EXERCISE OBJECTIVE:
Leaving out all pictures, retype the records exactly.

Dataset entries
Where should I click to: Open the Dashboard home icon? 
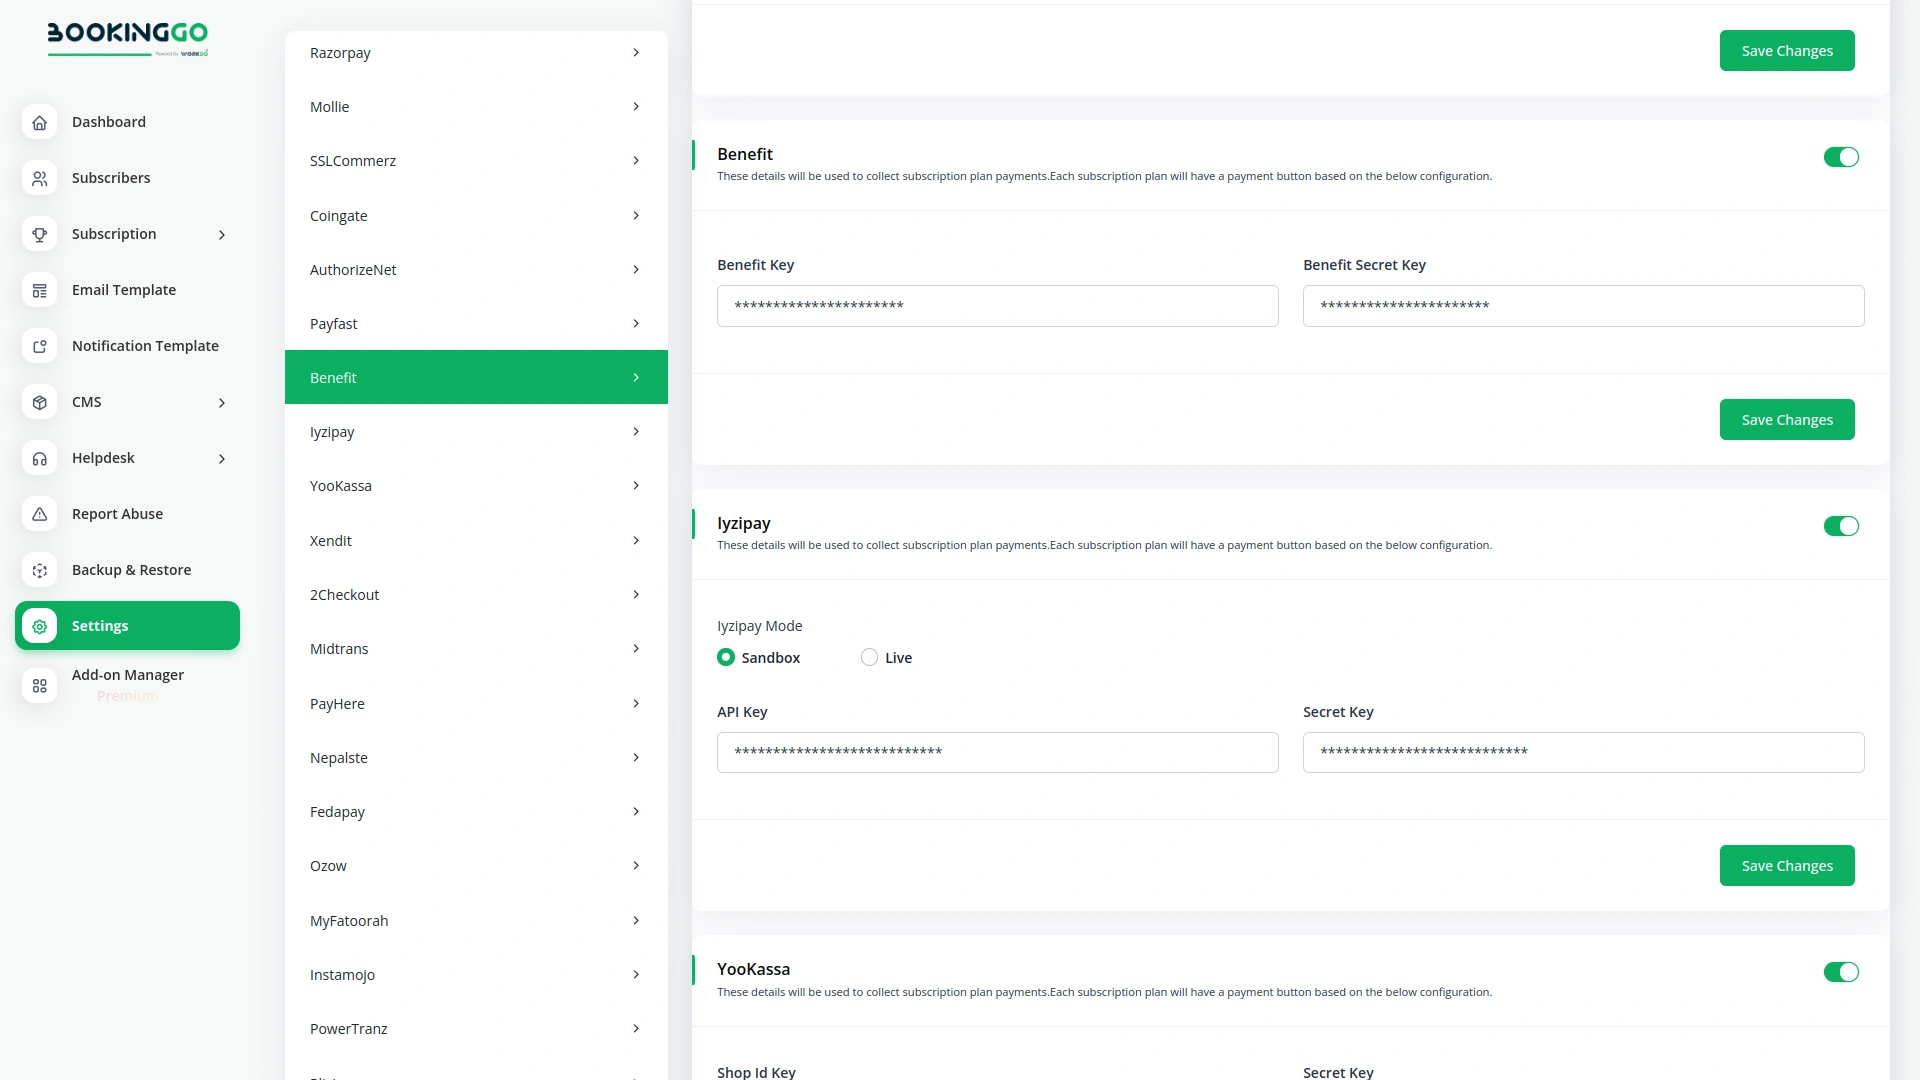(x=39, y=122)
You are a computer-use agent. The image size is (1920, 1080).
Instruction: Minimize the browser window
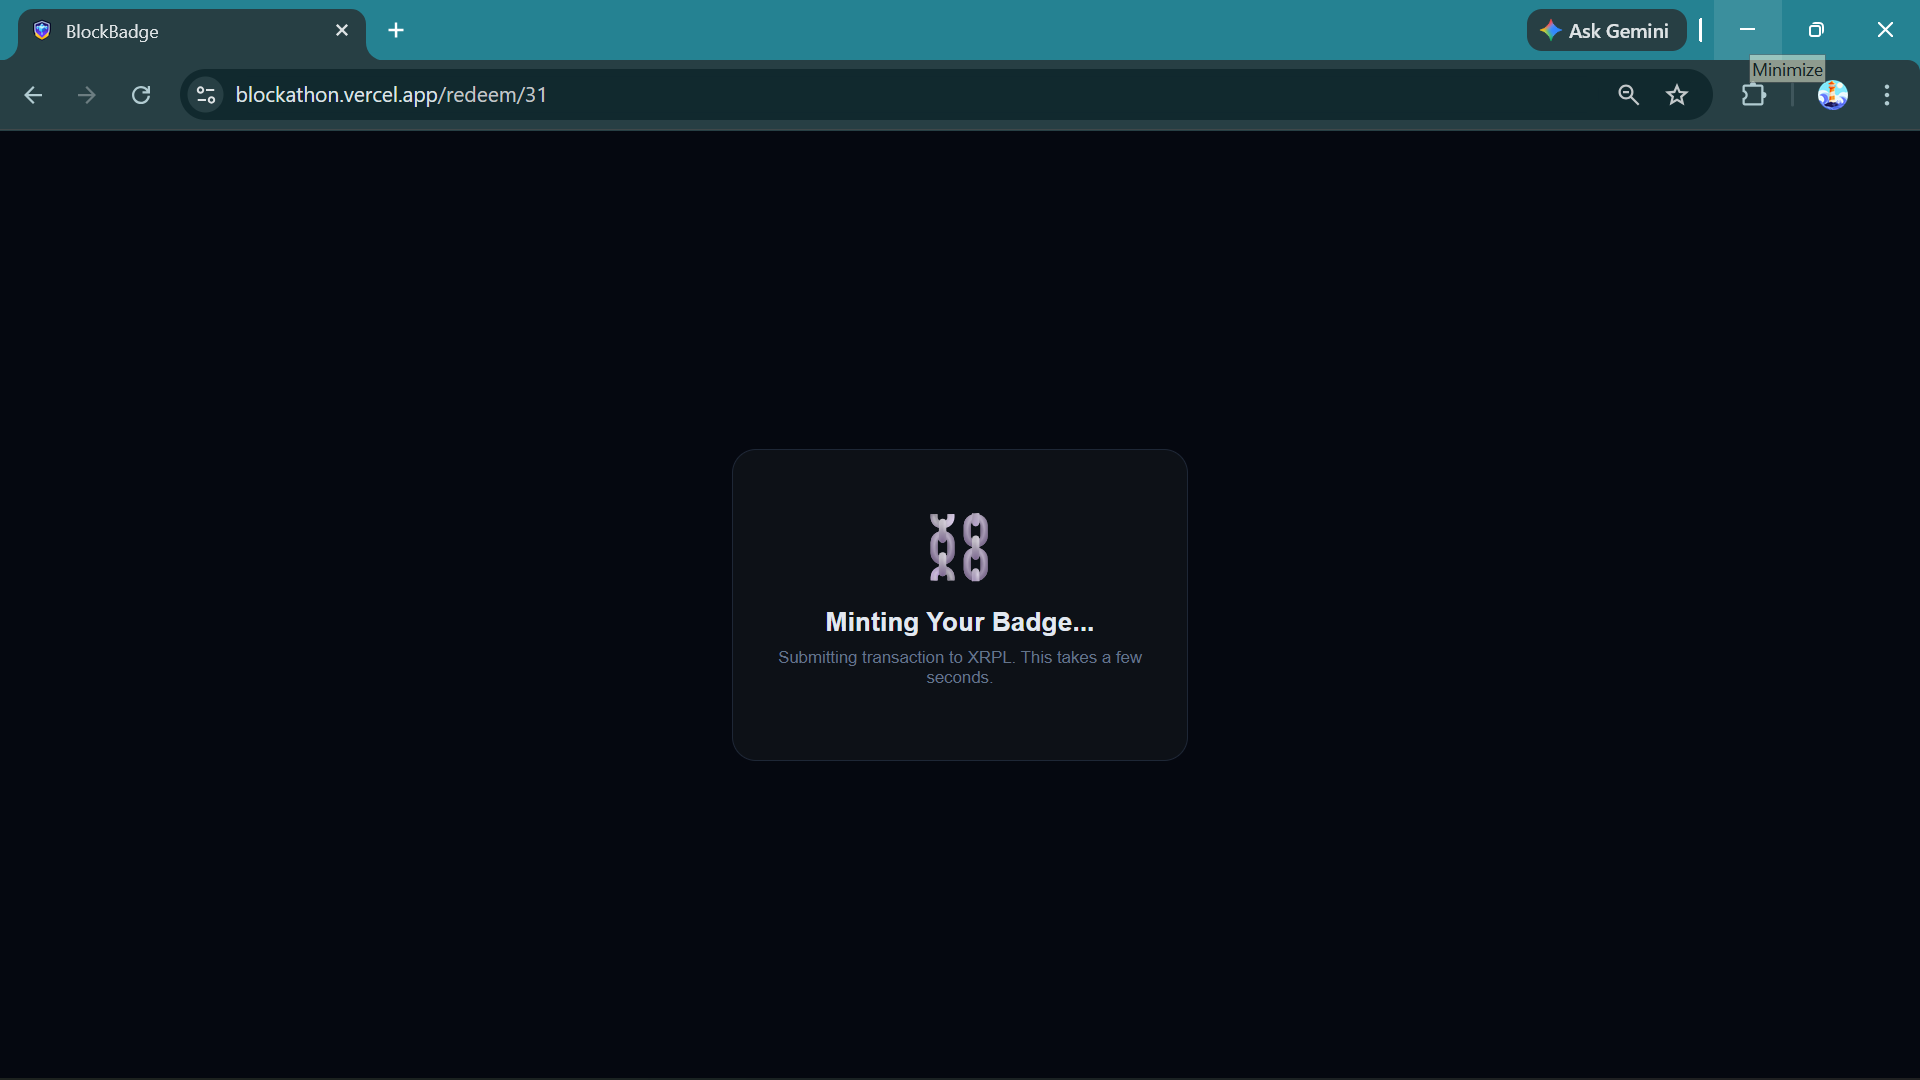pos(1747,30)
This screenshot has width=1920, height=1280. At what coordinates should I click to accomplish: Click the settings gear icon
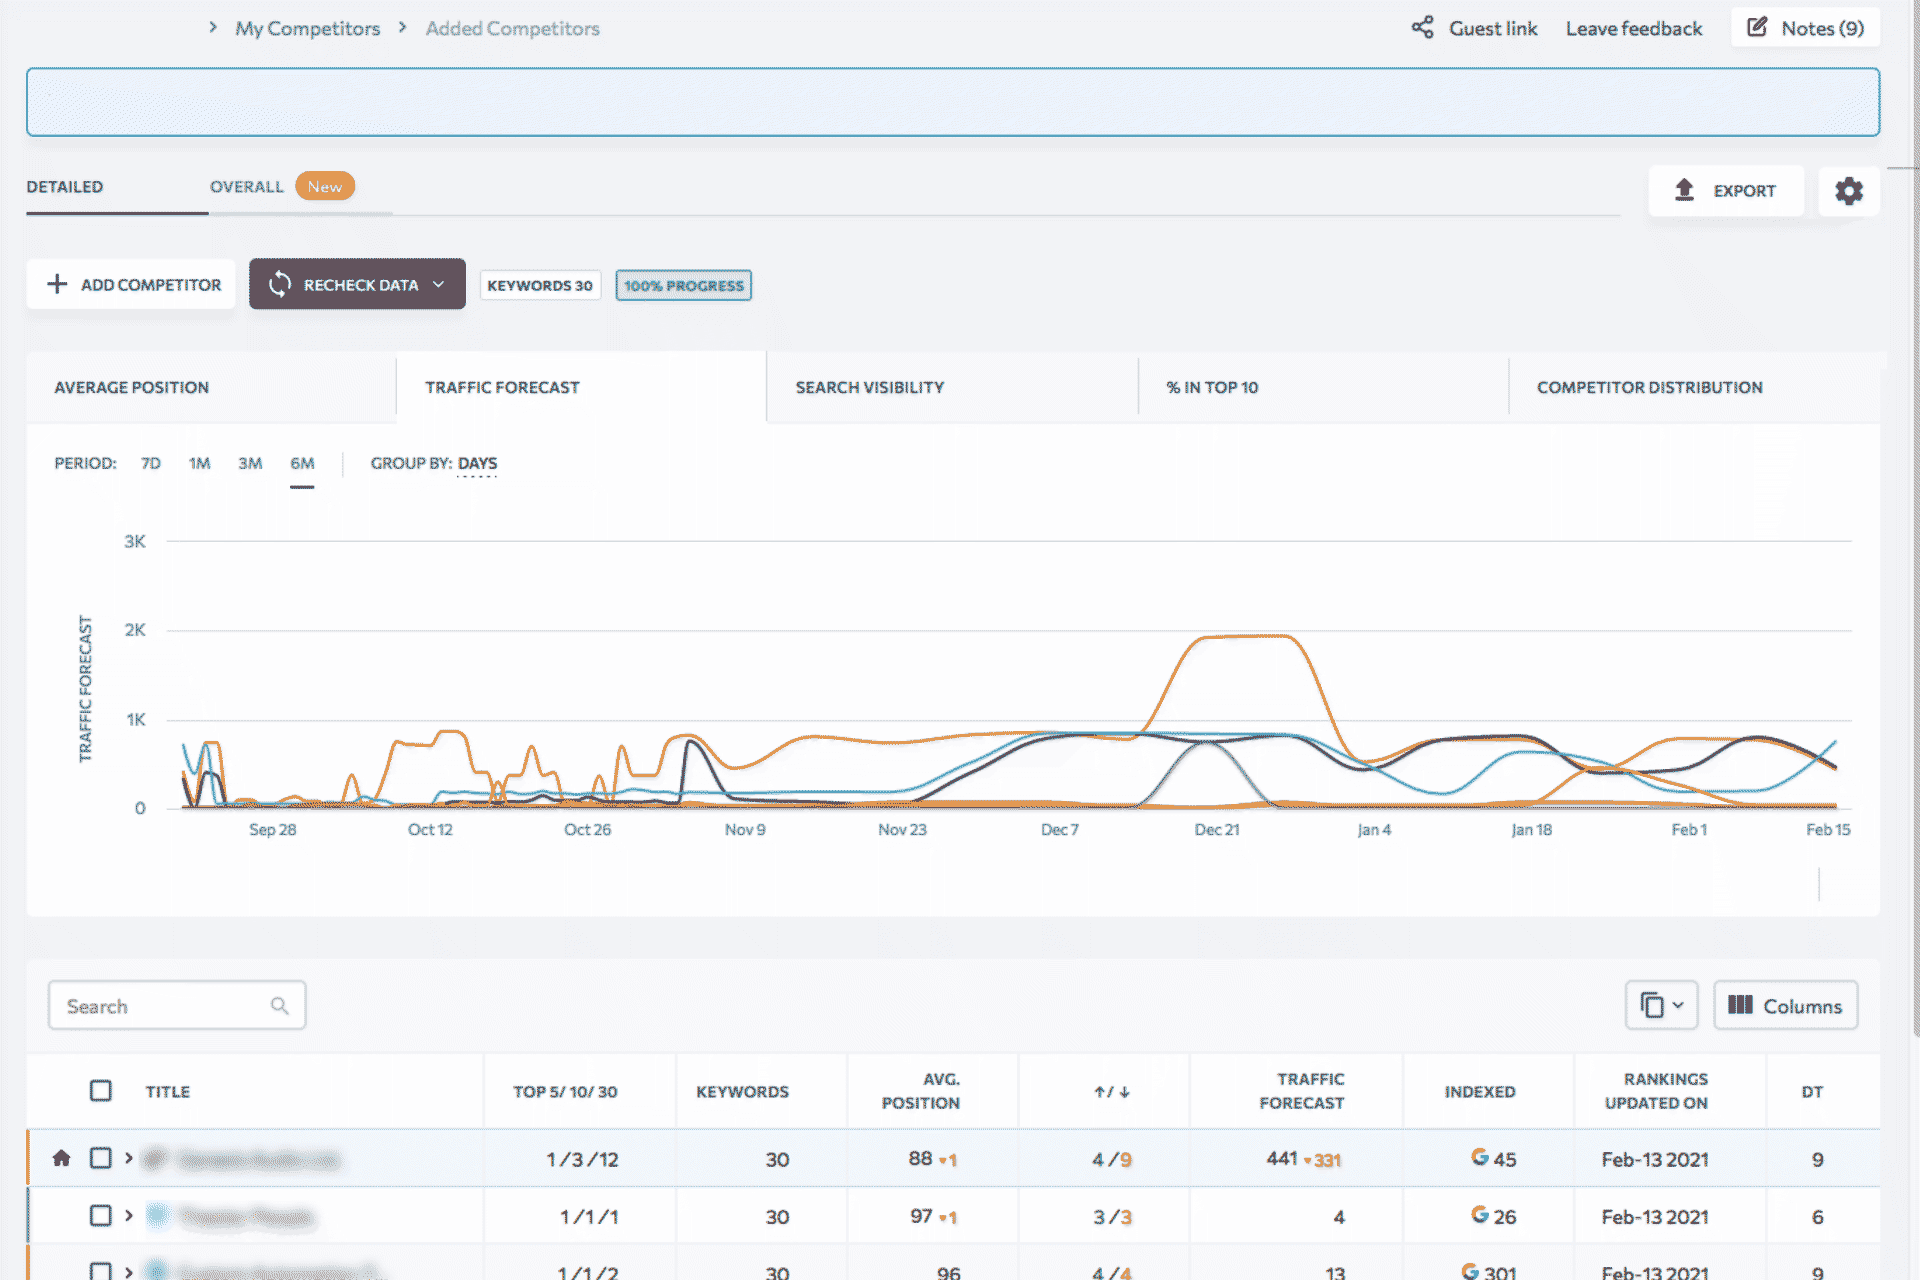1848,190
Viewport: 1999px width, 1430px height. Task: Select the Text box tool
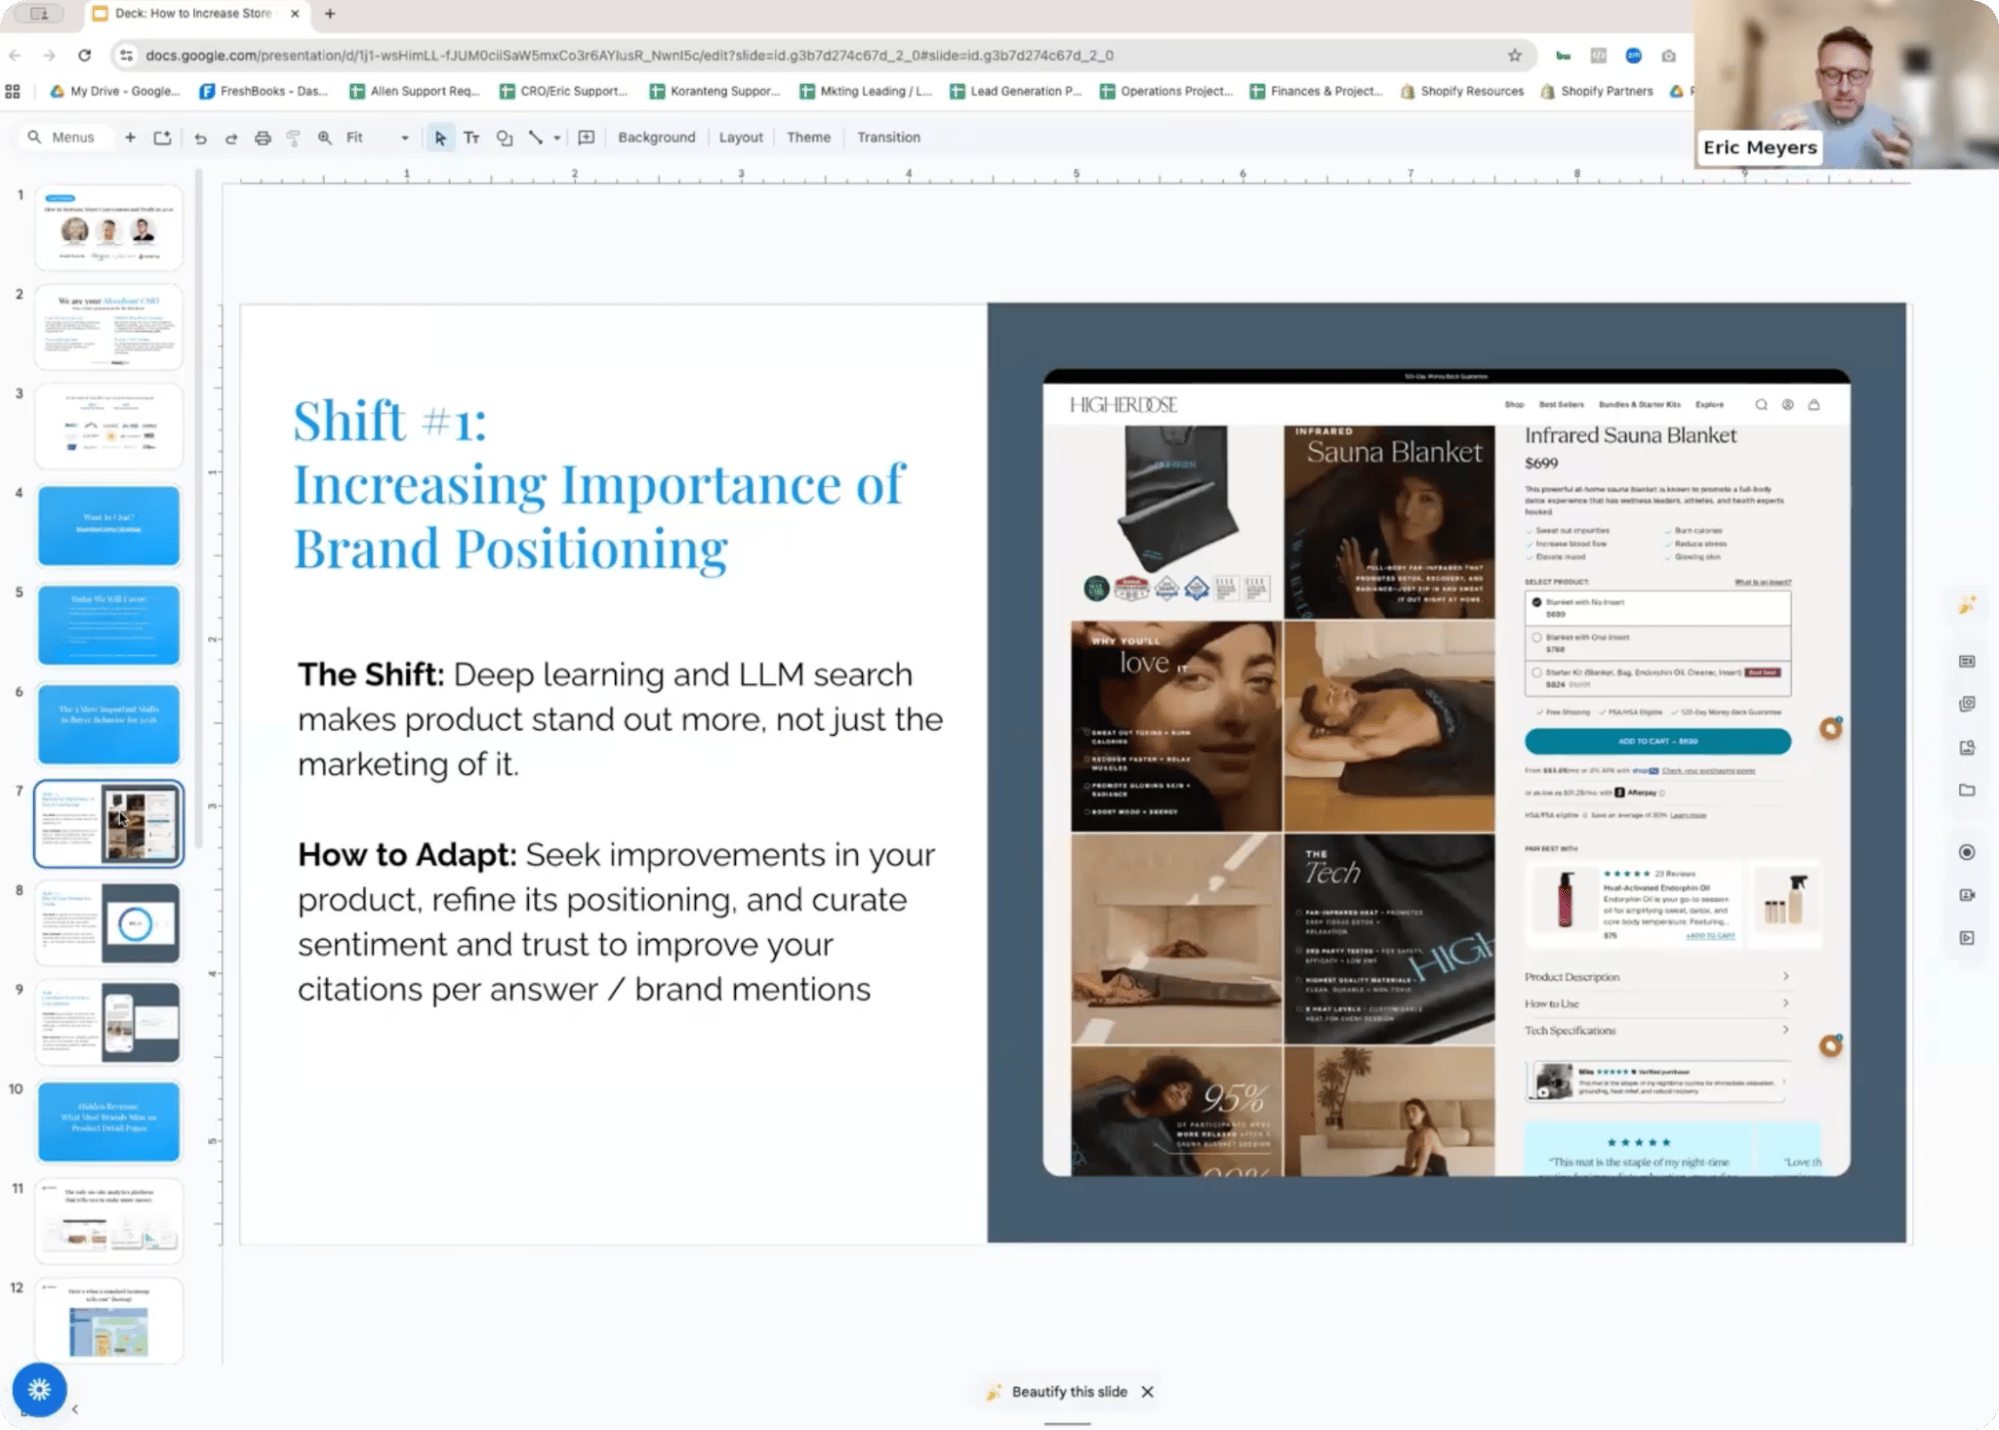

ANSWER FOR THE TASK:
Where should I click to: Open the Dashboard home icon? 
(x=39, y=122)
You are a computer-use agent. The image size is (1920, 1080).
Instruction: Minimize the browser window
pos(1747,30)
This screenshot has width=1920, height=1280. At what coordinates should I click to accomplish: Click the settings gear icon
1848,190
Viewport: 1999px width, 1430px height. Task: Select the Text box tool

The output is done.